Adding and subtracting (a quick recap)
You met these moves with negative numbers already, so here is the short version, all in one place. When the two numbers have the same sign, add their sizes and keep that shared sign:
\[ -3 + (-4) = -7. \]When they have different signs, subtract the smaller size from the larger and take the sign of the larger:
\[ -3 + 7 = 4. \]And subtraction never needs its own rulebook — subtracting is just adding the opposite:
\[ 5 - 8 = 5 + (-8) = -3. \]The sign rules for multiplying and dividing
Here is the genuinely new idea of the lesson. When you multiply or divide two integers, the sizes behave exactly as you would expect — what is new is what happens to the sign. The rule is wonderfully short:
- Same signs give a positive result.
- Different signs give a negative result.

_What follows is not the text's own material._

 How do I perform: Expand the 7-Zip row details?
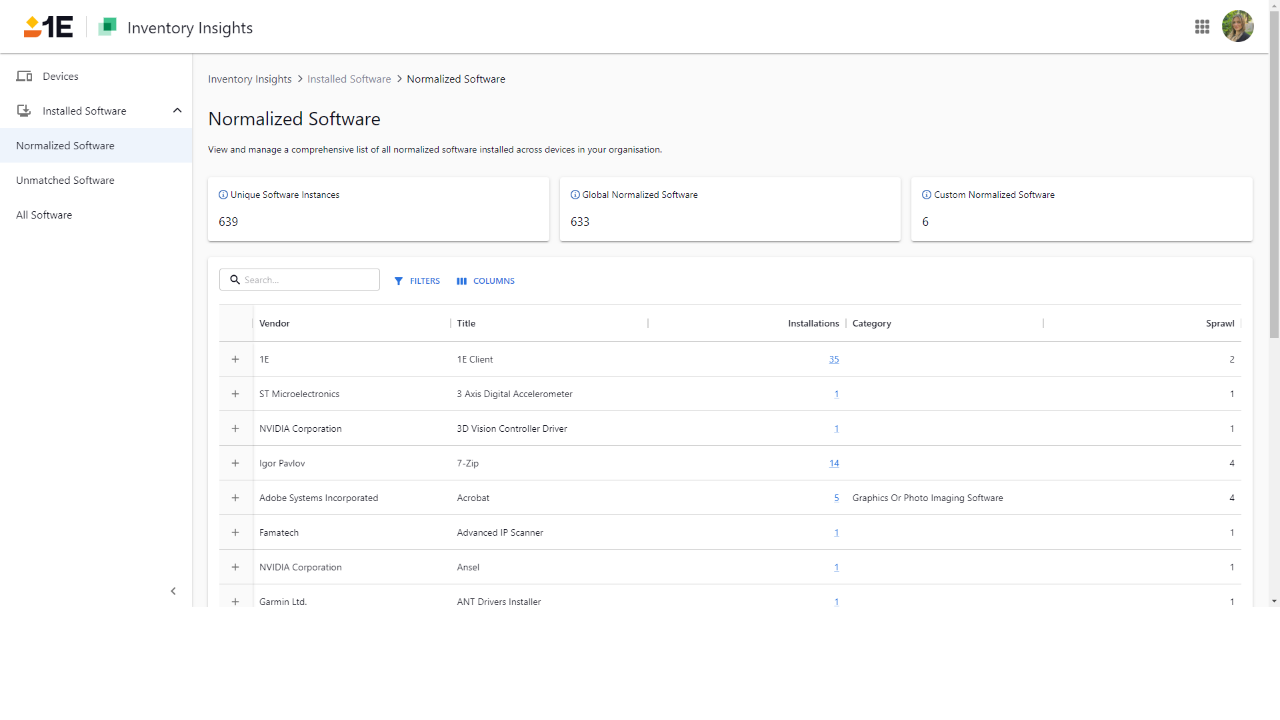(235, 463)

Watch it work across all four combinations:
\[ (-3)(4) = -12, \qquad (-3)(-4) = 12, \] \[ -12 \div 4 = -3, \qquad -12 \div -3 = 4. \]Why should two negatives make a positive? Think of what \( -1 \) does on the number line: multiplying by \( -1 \) flips a number across zero to its opposite. So multiplying by \( -3 \) flips the direction and stretches by \( 3 \). Multiply by a negative twice and you flip twice — the second flip undoes the first and brings you back to the positive side. Two flips return you home; that is the whole reason behind the rule.
Comparing and ordering
The line settles every comparison for you: farther right means greater, farther left means smaller. With positives this matches everyday instinct, but negatives quietly reverse it. We feel that \( 8 \) is "bigger" than \( 1 \), yet
\[ -8 < -1, \]because \( -8 \) sits further to the left of zero — a deeper debt, a colder temperature. The size grows as you move out, but the value shrinks. When ordering signed numbers, trust the line, not the gut feeling about how big the digit looks.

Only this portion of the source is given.